The owner of the bait and tackle shop greets the new arrivals and offers to open up his shop for them. When he notices Hook's ship, Cora hides it behind a magical cloak of invisibility. Harry Potter should really take more care with that thing. The shopkeeper is impressed at that voodoo that Cora does so well and asks if she's "...some kind of magician back in our land." In answer, she turns him into a fish, and Hook kicks the poor critter into the drink. Although to be fair, as one of my twitter friends pointed out, Hook probably just saved the man-fish's life. Yes, I will fanwank for sexy swashbucklers, and I won't feel guilty about it either.
Cora explains that she cloaked the ship, because to achieve their goals they need the element of surprise.
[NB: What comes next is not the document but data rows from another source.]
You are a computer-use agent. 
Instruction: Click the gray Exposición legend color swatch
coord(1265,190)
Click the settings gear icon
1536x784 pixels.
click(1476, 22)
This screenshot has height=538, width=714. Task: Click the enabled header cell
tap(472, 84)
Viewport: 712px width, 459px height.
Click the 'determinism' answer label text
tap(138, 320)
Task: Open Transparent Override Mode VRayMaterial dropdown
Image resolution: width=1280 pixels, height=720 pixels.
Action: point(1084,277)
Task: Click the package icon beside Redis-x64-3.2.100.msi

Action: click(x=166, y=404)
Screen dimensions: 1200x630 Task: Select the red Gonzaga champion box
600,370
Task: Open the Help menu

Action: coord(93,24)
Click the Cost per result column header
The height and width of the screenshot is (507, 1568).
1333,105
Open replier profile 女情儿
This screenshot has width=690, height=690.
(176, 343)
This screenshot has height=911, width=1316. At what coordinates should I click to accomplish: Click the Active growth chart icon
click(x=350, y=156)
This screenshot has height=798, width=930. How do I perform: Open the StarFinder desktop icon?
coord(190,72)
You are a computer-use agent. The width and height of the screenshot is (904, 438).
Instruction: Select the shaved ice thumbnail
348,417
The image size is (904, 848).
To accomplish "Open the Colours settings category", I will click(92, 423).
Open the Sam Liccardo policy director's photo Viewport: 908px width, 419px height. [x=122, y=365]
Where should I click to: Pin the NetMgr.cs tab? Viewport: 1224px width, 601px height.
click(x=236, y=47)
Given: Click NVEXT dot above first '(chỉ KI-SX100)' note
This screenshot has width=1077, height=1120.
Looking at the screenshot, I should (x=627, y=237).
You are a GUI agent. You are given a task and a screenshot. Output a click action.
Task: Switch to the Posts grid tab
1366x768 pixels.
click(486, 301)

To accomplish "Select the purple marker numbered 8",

She then proposes that they take a look at Storybrooke. As Hook follows her, we get a wide shot of the harbor, wherein swims a swan. Now, I've lived most of my life five miles from the New England Coast (or closer), and spend a lot of my summers in a coastal Maine town. While swans are not a rare sight for me, I've never noticed them swimming in salt water. I rush to Google, so that I can nitpick with impunity, only to find that swans do sometimes swim in salt water. Thank you for sharing my anticlimax with me. The title card features Pongo running around a tree. Between that and this episode's title ("The Cricket Game") I'm already worried for Archie Hopper/Jiminy Cricket. I'd pour myself a soothing glass of wine but (a) I have work to do; (b) I don't have any wine; (c) it's broad daylight, and the neighbors would talk (between us, it's mostly reason b).
It's morning in Snow's Storybrooke hovel. She and Charming are all snuggly-wuggly in her bed alcove. What? That's a thing. It's not a bedroom. There's no door. Heck, our perfectly perfect princess doesn't even have the area curtained off. She could at least put up some beads or something, but no. As the couple coos that 28 years is too long to wait between -- well, you know (this indicates to me that their canoodling while he was "married" to Kathryn, never progressed to straight up adultery, which makes me happy, so don't shatter my illusions, thank you very much) Henry and Emma enter. I'd say they "bust" in, but they live there and Snow and Charming know that. As I mentioned in the recaplet, previous episodes indicate there might be a loft bedroom in this place, so this scene, while cute, annoys me a little. It's certainly not salacious or anything. It just feels forced, like -- let's have Emma and Henry catch Snow and Charming during an intimate moment.